The GAM Procedure

Nonparametric Regression

Nonparametric regression relaxes the usual assumption of linearity and enables you to explore the data more flexibly, uncovering structure in the data that might otherwise be missed.

However, many forms of nonparametric regression do not perform well when the number of independent variables in the model is large. The sparseness of data in this setting causes the variances of the estimates to be unacceptably large unless the sample size is extremely large. The problem of rapidly increasing variance for increasing dimensionality is sometimes referred to as the “curse of dimensionality.” Interpretability is another problem with nonparametric regression based on kernel and smoothing spline estimates. These estimates contain information about the relationship between the dependent and independent variables, and the information is often difficult to comprehend.

To overcome these difficulties, additive models were proposed by some researchers, for example, Stone (1985). These models estimate an additive approximation to the multivariate regression function. The benefits of an additive approximation are at least twofold. First, since each of the individual additive terms is estimated by using a univariate smoother, the curse of dimensionality is avoided, at the cost of not being able to approximate universally. Second, estimates of the individual terms explain how the dependent variable changes with the corresponding independent variables.

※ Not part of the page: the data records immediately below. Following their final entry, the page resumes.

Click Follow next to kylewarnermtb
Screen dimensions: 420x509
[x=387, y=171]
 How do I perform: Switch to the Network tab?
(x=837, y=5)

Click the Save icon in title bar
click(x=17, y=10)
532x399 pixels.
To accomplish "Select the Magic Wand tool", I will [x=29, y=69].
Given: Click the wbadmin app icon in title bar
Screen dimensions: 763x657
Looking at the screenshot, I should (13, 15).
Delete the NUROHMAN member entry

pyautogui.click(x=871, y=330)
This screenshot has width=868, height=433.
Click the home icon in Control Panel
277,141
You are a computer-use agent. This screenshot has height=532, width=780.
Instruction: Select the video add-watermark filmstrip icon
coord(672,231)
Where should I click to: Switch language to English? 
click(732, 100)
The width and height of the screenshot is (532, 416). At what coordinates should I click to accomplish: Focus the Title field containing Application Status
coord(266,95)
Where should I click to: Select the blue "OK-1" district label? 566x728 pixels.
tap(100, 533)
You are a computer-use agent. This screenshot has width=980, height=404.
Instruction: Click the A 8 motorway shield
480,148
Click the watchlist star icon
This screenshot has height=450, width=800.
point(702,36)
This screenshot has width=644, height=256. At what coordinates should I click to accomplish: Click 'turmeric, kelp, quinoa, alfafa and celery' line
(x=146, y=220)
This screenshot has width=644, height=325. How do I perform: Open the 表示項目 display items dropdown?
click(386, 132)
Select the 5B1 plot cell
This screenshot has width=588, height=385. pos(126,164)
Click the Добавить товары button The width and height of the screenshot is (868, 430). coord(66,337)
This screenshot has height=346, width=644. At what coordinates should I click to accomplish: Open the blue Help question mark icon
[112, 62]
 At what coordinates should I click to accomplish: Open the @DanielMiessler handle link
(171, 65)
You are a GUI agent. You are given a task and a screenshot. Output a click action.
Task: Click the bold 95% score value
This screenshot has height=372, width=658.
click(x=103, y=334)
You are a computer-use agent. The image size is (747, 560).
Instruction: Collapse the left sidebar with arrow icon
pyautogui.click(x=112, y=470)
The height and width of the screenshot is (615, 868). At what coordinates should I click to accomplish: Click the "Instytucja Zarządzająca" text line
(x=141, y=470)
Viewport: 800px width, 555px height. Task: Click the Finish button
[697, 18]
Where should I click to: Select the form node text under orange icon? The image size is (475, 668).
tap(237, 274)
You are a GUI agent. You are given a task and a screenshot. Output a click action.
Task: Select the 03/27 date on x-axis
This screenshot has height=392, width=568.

To extend the additive model to a wide range of distribution families, Hastie and Tibshirani (1990) proposed generalized additive models. These models enable the mean of the dependent variable to depend on an additive predictor through a nonlinear link function. The models permit the response probability distribution to be any member of the exponential family of distributions. Many widely used statistical models belong to this general class; they include additive models for Gaussian data, nonparametric logistic models for binary data, and nonparametric log-linear models for Poisson data.